Ia menjelaskan petugas kemudian melakukan patroli dan penyelidikan hingga menemukan dugaan aktivitas peredaran obat keras di Kampung Cipicung, Desa Keresek, Kecamatan Cibatu.

Lokasi tersebut diduga kerap digunakan sebagai tempat transaksi obat keras ilegal. Saat penggerebekan, petugas mendapati seorang terduga pelaku yang diduga hendak melakukan transaksi dengan seorang pembeli.

"Saat dilakukan pemeriksaan dan penggeledahan, petugas mendapati seorang terduga pelaku yang diduga hendak melakukan transaksi dengan seorang pembeli. Keduanya kemudian diamankan untuk dilakukan pemeriksaan lebih lanjut," katanya.

Dalam kasus itu, polisi mengamankan seorang penjual berinisial MK (19), warga Aceh. Dari tangan terduga pelaku, petugas menyita 170 butir Hexymer, 30 butir Dextro, 347 butir Tramadol, 40 butir Trihexyphenidyl, dan 180 butir Double Y.

Selain itu, petugas juga menyita uang tunai sebesar Rp1.930.000 yang diduga merupakan hasil penjualan obat tersebut.

Amirudin mengatakan penanganan kasus itu telah dilimpahkan ke Satuan Reserse Narkoba Polres Garut untuk pengembangan lebih lanjut, termasuk menelusuri pemasok obat keras ilegal tersebut.

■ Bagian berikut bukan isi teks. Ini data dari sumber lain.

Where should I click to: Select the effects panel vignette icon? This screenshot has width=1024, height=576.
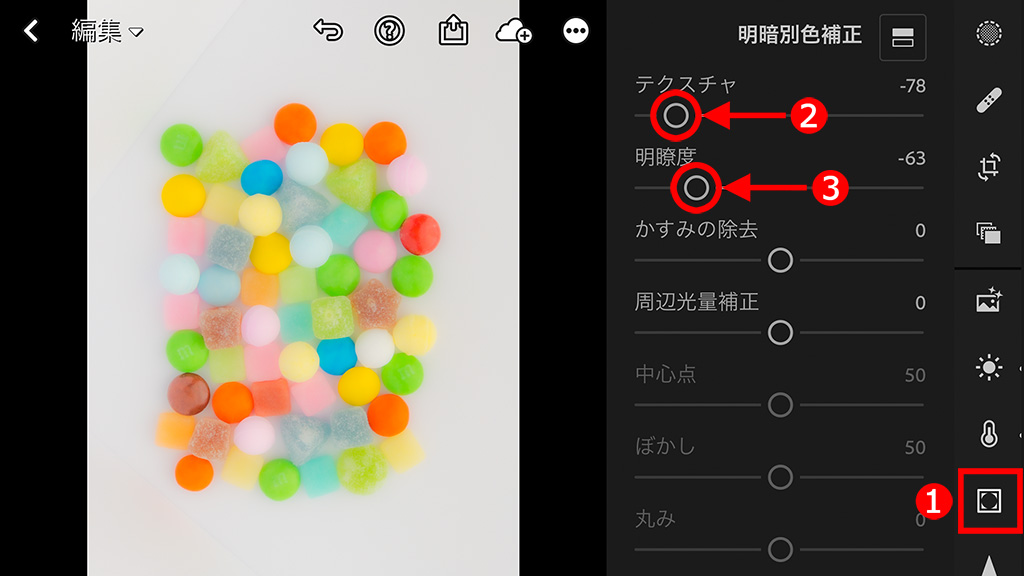[989, 501]
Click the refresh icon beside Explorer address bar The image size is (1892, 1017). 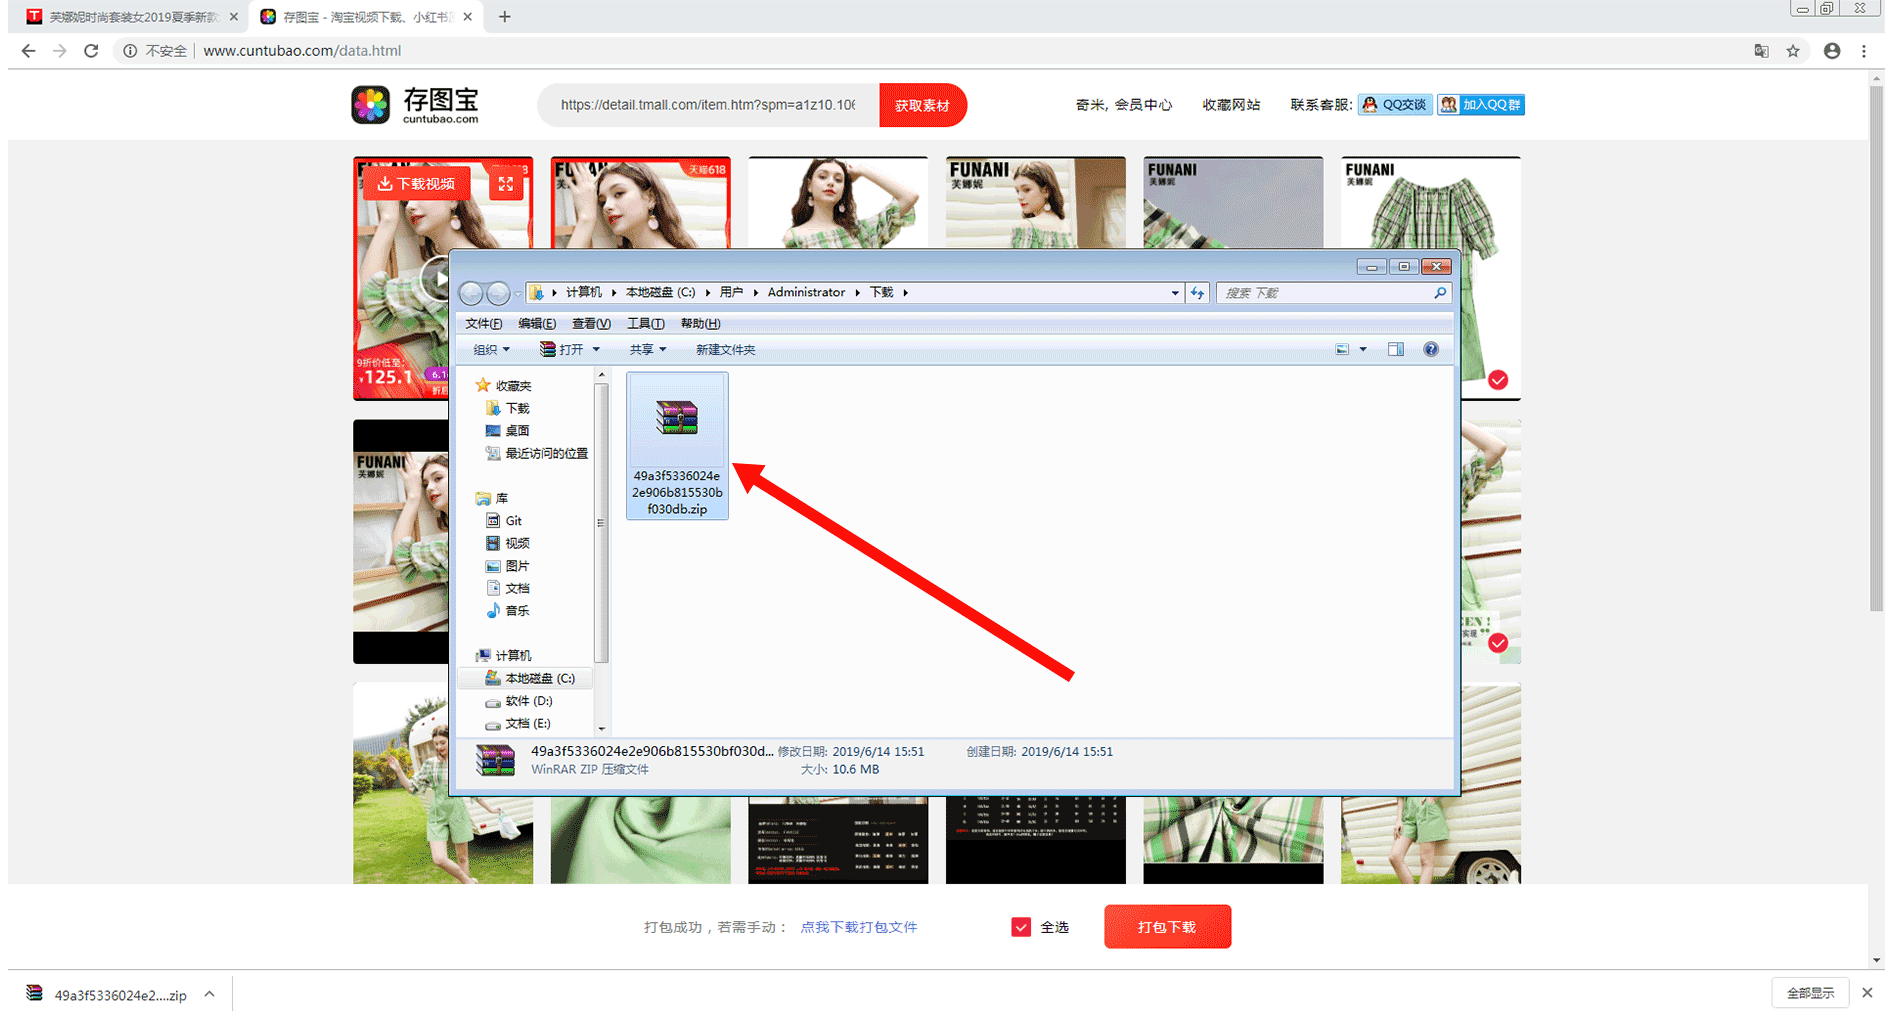pyautogui.click(x=1197, y=293)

"Peredaran obat keras terbatas tanpa izin merupakan pelanggaran hukum yang berpotensi menimbulkan dampak negatif bagi masyarakat, khususnya kalangan remaja," katanya.

Ia menambahkan jajaran Polsek Cibatu akan terus meningkatkan patroli dan pengawasan guna mencegah peredaran obat-obatan ilegal maupun aktivitas lain yang berpotensi mengganggu keamanan dan ketertiban masyarakat.

"Kami akan terus melakukan pengawasan dan penindakan terhadap segala bentuk peredaran obat-obatan ilegal," katanya.